Eltrombopag regulated the function of the HuR protein in 4T1 cells. (A–C) The mRNA stability of Snail, Cox-2, and Vegf-c in 4T1 cells was impacted by eltrombopag. (D) Schematic diagram of the RIP analysis. (E–H) HuR-binding mRNA (Snail, Cox-2, and Vegf-c) and non-HuR-binding mRNA (Gapdh) levels in 4T1 cells influenced by eltrombopag detected with RIP. (I–K) Luciferase activity mediated by Snail-ARE, Cox-2-ARE, and Vegf-c-ARE in 4T1 cells impacted by eltrombopag. Mean ± SD. n = 3. * p < 0.05 (t-test), ** p < 0.01 (t-test), ns means no significant difference.

Figure 6

Eltrombopag regulated lymphangiogenesis-related gene in RAW264.7 cells by targeting HuR. (A) Relative mRNA level of Vegf-c in RAW264.7 cells impacted by eltrombopag. (B,C) Relative protein expression of Vegf-c in RAW264.7 cells impacted by eltrombopag measured with Western blot, representative images and quantitative analyses. (D) mRNA stability of Vegf-c in RAW264.7 cells impacted by eltrombopag. (E) RIP analysis detected the enrichment of HuR-binding mRNA (Vegf-c) and non-HuR-binding mRNA (Gapdh) in RAW264.7 cells influenced by eltrombopag. Mean ± SD. n = 3. * p < 0.05 vs. the LPS-treated group, ## p < 0.01 vs. the control group, ** p < 0.01 vs. the LPS-treated group, ns means no significant difference.

Figure 7

Eltrombopag regulated macrophage-mediated lymphangiogenesis. (A,B) SVEC4-10 cell migration impacted by supernatants of eltrombopag-treated macrophage, representative images (left) and quantitative analyses (right). (C,D) SVEC4-10 cell migration impacted by eltrombopag directly, representative images (left) and quantitative analyses (right).
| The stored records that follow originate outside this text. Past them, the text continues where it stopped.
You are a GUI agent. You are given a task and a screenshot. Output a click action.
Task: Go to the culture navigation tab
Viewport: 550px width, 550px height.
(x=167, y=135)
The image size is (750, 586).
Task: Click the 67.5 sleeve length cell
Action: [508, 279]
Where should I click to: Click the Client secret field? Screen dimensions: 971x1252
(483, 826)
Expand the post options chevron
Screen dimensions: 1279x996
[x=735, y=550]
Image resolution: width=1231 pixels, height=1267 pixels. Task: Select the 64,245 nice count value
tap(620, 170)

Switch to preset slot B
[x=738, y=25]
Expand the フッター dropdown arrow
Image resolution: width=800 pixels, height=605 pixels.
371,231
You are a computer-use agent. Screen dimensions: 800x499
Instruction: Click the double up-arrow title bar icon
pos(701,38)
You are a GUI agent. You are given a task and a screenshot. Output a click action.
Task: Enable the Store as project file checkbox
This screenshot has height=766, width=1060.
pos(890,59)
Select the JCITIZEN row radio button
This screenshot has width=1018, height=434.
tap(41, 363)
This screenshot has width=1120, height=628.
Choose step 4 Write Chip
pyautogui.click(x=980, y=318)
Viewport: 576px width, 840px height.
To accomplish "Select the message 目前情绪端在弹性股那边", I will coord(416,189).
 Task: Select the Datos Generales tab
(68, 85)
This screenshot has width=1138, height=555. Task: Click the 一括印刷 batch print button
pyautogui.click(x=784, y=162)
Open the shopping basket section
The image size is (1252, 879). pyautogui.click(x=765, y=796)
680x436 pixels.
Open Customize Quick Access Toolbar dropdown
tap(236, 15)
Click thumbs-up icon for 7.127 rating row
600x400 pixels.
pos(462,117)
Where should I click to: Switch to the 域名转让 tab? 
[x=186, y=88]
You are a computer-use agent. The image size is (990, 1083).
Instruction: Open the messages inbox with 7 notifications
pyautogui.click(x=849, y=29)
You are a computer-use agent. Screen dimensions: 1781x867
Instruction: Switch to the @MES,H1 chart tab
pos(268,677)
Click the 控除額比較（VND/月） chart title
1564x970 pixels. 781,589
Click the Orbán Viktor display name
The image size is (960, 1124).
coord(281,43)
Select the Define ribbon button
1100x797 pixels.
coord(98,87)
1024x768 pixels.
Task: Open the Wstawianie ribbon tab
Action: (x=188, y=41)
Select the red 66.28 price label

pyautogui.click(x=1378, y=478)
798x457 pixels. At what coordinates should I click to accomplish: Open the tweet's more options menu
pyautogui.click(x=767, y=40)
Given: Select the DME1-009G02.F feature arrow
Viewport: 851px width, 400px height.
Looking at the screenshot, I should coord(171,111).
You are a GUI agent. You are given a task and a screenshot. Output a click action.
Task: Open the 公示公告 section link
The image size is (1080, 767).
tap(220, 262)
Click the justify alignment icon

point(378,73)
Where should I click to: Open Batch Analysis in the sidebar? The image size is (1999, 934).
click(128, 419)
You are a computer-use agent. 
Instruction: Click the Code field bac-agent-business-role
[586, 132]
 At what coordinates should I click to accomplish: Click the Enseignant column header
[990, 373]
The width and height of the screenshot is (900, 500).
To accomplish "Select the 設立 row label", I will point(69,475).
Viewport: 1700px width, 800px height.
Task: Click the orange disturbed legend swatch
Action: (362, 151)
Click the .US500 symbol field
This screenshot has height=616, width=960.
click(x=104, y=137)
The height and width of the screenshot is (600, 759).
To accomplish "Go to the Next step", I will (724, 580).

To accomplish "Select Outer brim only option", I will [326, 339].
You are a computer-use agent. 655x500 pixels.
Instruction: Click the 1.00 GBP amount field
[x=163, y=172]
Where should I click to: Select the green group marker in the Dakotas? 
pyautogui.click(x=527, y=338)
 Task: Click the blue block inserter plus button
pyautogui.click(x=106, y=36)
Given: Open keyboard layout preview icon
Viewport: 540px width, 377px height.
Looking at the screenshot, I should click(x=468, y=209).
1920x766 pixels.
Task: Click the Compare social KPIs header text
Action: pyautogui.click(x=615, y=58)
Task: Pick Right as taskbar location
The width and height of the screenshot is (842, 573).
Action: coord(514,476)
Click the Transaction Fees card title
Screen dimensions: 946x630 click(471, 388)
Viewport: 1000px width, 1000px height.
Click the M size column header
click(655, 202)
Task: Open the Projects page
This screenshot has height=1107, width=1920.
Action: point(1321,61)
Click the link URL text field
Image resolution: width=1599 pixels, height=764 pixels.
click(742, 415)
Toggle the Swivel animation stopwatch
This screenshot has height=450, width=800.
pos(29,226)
Scale bar: 500 μm. Mean ± SD. n = 3. ** p < 0.01 (t-test), ns means no significant difference.

Figure 8

Eltrombopag suppressed lung metastasis of 4T1-Luc cells in vivo. (A) Schematic diagram of experimental procedures. (B) Body weight data of different groups after treatment. (C) Bioluminescent imaging data of lung metastasis after treatment with eltrombopag or docetaxel. Two mice in the docetaxel group were dead before the end of experiment, which might be due to the toxicity of docetaxel. (D) H&E staining of lung tissues of 4T1-Luc mice. Scale bar: 1000 μm. (E) SNAIL, COX-2, and VEGF-C expression in lung tissues of different groups with IHC method (Scale bar: 50 μm). Mean ± SD. n = 5. * p < 0.05 (t-test).

Figure 9

Eltrombopag suppressed lymph node metastasis of 4T1-Luc cells in vivo. (A) Experimental timeline of 4T1-Luc lymph node metastasis model. (B) Representative images of popliteal lymph node in a mouse model. (C) The appearance and weight of popliteal lymph node. (D) Body weight of tumor-bearing mice. (E) Bioluminescent data analysis in primary tumor site after treatment with eltrombopag. (F,G) Bioluminescent images and data analysis of popliteal lymph node metastasis after treatment with eltrombopag. (H) Lymphangiogenesis analysis in different sections of lymph node, lymph-vessel analysis IHC using antibodies of LYVE-1 (Scale bar: 100 μm). (I) Sections of popliteal lymph node in different groups, submitted to IHC using antibodies of VEGF-C (Scale bar: 100 μm). (J) Representative images of H&E-stained lymph node sections (Scale bar: 1000 μm). LN: lymph node. Mean ± SD. n = 5. * p < 0.05 (t-test).